1. Starting with MVP

Let me start by quoting my most favourite author and mentor, Jason Fried, “Planning is guessing.” Absolutely true. The key issue with extra long term planning is that it starts even before you begin with anything tangible. And starting with MVP (Minimal Viable Product) gives you that breather to learn, validate and improvise quickly for the bigger picture. Decisions are time bound and so should be the planning. As we start getting clients and building teams around it, our goals also keep getting evolved. It’s the vision of leadership which binds the product to a theme. Everything must be around ‘the reason’ for which our users use our platform or services.

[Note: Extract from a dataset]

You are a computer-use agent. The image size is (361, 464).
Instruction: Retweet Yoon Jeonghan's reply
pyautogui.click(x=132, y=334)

The key threat for MVP is its scope, especially with growing clients. This leads to frequent improvisation on planning and roadmaps which eventually faces friction from the bottom pyramid because of lack of clarity and communication among top, mid and bottom hierarchies. Growing and scaling are never simple! It’s the firm vision of leadership which keeps the product away from short term and juicy distractions which could turn costly. Confidence of leadership should eventually get translated into clarity on short term goals by every team.

Also, before we kick off a product, ask that famous question to yourself, “is your product a vitamin or painkiller?” Vitamins are just nice to have kind of product while painkillers are the must have kind. With ‘painkiller’ approach, it’s easier to scale and generate revenue.

2. Setup Screens, Controlling & Scaling

The toughest part of growing is to manage it across all pieces of product and then to visualise its impact on product experience and its engineering. It gets even more scarier if the volume (scope) of product is vast. More personas, modules and screens mean more setups. Setups which enable admins to simplify their real user’s journey. Like, setting screens for user management, reports, defining dropdown values etc.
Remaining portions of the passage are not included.